Task objective: Restate all the entries exactly as they appear, apart from the pictures.

┌──

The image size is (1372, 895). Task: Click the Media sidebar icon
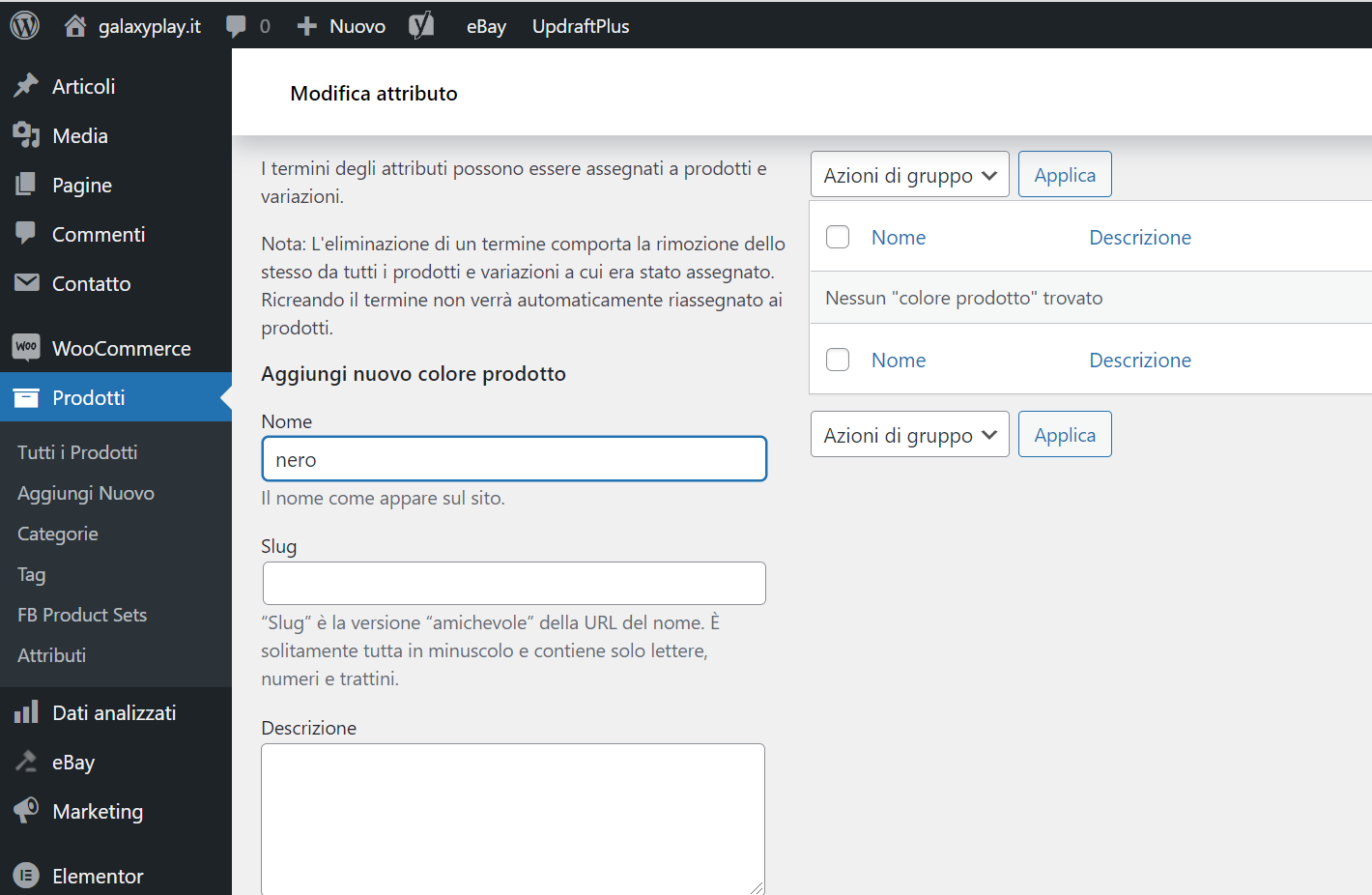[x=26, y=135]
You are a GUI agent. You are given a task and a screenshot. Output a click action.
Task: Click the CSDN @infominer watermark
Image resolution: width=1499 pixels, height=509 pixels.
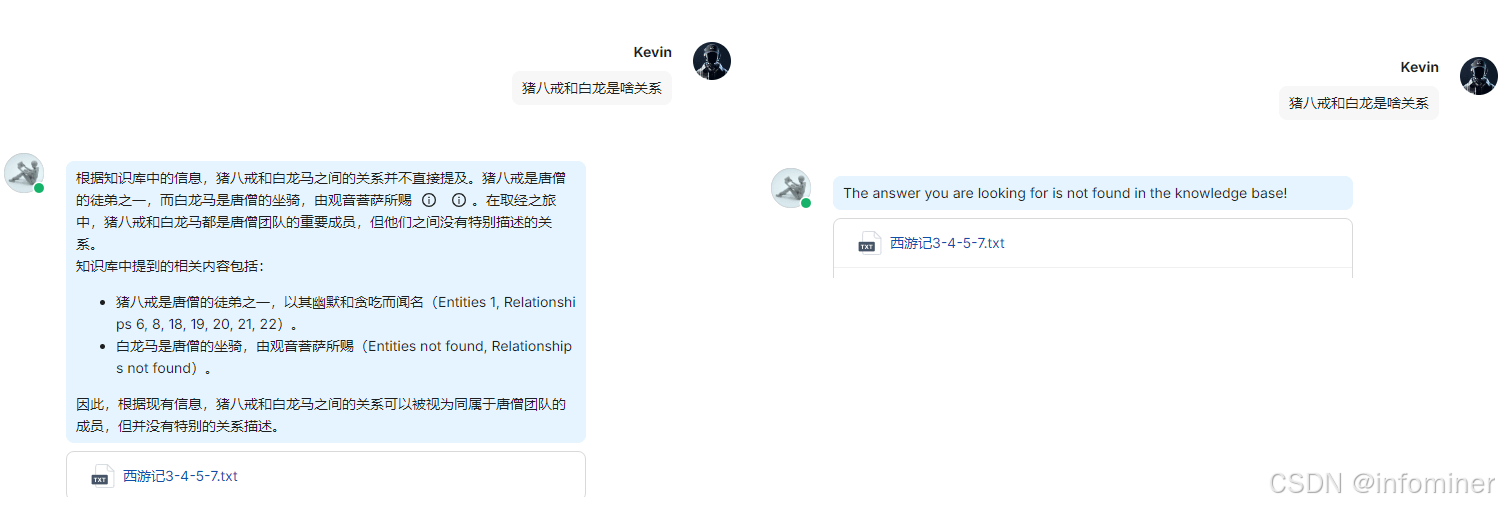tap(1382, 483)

└──

Result for this exercise:
The image size is (1372, 895). Task: Click the Media sidebar icon
[x=26, y=135]
You are a GUI agent. You are given a task and a screenshot. Output a click action.
Task: Click the CSDN @infominer watermark
Image resolution: width=1499 pixels, height=509 pixels.
tap(1382, 483)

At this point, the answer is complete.